Gays and lesbians in Hawaii have been energized by the marriage effort, says Ramsey. But for a cause with far-reaching national implications, HERMP’s fund-raising efforts on the mainland have met with spotty success at best. Foley is still owed some $50,000 in legal fees. The financial shortfall grates on local activists, who are convinced that a relatively modest investment could produce big results.
“My sense is that it should be a high priority for mainland organizations,” says Ramsey. “It would carry from one state to another. To us, it’s been frustrating not to somehow get the message over.”
Ramsey, Foley, and others criticize national gay groups, particularly the Human Rights Campaign—whose executive director, Elizabeth Birch, once lived in Hawaii—for using the marriage issue to raise money for themselves without passing any along to HERMP. But Kim Mills, a spokeswoman for the HRC, says that such criticism is misplaced. “The fact is that we are primarily a federal lobby,” she says. “We have provided information and assistance to people in Hawaii. We have spent money on this issue.”
When—not if, as Foley insists—same-sex marriage becomes the law in Hawaii, people are bracing for an influx of gay and lesbian couples looking to get hitched. But unlike their Hawaiian peers, who have had years to consider the issue, many mainland gays and lesbians may not understand exactly what marriage would entail.
“When I talk to the well-to-do Hollywood types, they don’t think they need it,” Foley marvels. “They think they have all the legal arrangements they need. They don’t understand that if the breadwinner is hit by a truck, you can’t sue.”
Many gay men and lesbians also have not considered that marriage is the ultimate coming-out statement. “The first thing you have to do before even thinking about getting married is come out,” says Rodrigues.
Because the idea of same-sex marriage is still so new for many mainland gay and lesbian couples, it is impossible to predict how they will avail themselves of the opportunity once they have it. Foley, for one, believes that some couples will choose romance over activism, privately getting married in the islands and then not making much of their union publicly once they return to the mainland. (No one in Hawaii believes that same-sex marriage will lead to the permanent relocation of a large number of gays from the mainland.)
Among the first to tie the knot, of course, will be the plaintiffs. “We feel we’ve waited all our lives for this,” says Melillo. “Every year is a hardship.” He and Lagon, both of whom are ministers, have talked about Melillo’s performing the ceremony himself. “We have family expecting a fabulous ceremony,” Melillo says. “We’d be neglectful if we didn’t have one.”

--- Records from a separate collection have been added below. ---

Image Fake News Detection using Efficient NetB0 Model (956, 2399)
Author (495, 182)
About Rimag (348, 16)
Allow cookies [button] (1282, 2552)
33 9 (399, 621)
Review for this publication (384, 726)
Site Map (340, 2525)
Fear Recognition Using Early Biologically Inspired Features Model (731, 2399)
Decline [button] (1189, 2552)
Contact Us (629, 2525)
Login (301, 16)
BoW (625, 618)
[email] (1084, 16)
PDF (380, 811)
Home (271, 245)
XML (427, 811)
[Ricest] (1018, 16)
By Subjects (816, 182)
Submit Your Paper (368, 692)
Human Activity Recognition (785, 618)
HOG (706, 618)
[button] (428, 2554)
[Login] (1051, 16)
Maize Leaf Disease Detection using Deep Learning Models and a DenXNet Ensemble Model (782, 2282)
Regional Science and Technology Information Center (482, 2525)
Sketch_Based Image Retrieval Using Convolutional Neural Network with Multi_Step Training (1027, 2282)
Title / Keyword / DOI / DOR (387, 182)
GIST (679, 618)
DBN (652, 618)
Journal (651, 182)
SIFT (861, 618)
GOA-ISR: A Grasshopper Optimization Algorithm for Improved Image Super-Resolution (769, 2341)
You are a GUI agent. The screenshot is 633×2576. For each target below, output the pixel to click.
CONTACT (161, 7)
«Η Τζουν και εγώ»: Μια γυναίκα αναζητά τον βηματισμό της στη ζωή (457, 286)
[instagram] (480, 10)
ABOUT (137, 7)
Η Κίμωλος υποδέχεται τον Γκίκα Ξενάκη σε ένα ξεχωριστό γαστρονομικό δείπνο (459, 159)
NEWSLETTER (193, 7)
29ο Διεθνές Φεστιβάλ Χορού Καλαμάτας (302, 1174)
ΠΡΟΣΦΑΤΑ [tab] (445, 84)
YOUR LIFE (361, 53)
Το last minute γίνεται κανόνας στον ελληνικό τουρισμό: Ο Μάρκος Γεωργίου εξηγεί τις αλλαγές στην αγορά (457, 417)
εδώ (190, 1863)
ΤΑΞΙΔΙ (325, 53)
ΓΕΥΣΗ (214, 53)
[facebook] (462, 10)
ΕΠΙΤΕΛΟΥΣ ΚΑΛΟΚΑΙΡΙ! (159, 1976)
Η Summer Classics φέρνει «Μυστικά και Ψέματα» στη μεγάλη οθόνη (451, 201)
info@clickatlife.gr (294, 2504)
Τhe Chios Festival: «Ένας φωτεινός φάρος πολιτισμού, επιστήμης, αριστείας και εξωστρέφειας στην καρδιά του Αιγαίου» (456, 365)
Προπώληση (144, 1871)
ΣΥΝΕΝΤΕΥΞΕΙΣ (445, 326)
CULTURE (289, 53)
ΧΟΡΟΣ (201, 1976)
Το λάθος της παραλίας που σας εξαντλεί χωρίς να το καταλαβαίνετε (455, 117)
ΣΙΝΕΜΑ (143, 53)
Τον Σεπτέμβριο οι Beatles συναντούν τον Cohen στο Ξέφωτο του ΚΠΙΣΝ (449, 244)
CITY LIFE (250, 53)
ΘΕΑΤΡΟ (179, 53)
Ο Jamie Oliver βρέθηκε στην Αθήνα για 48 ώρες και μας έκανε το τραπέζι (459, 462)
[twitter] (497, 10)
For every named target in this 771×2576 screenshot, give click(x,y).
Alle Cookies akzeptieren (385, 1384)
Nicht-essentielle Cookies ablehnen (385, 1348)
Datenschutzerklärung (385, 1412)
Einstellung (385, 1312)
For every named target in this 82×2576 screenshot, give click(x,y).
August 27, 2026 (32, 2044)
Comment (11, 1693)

Baehr and Dancel plan a private wedding on a mountain slope in Maui, away from the glare of the media. “We may have found ourselves doing our best to live up to our surprise responsibility as role models,” says Baehr. “But on our wedding day it’s not about public education. It’s about our commitment to each other, and that’s private and personal.”
Sitting on their patio in Waianae on Oahu with their daughter, her boyfriend, and their 7-month-old grandson, Pregil and Rodrigues talk about the case every night. They keep a running conversation of their plans.
“I wanted to get married on Christmas Day,” says Pregil.
“But we have our grandson’s party coming up, so we’ll have to do that first,” Rodrigues explains.
“She wants it fabulous,” adds Pregil. “I want it simple.”
“I guess I’m old-fashioned,” Rodrigues concludes. “You do it once and one time only. For me, once I’m married, even if there are hard times, I’m not getting a divorce. I’ll do whatever I have to to make it work. I don’t fight for something just to let it go.”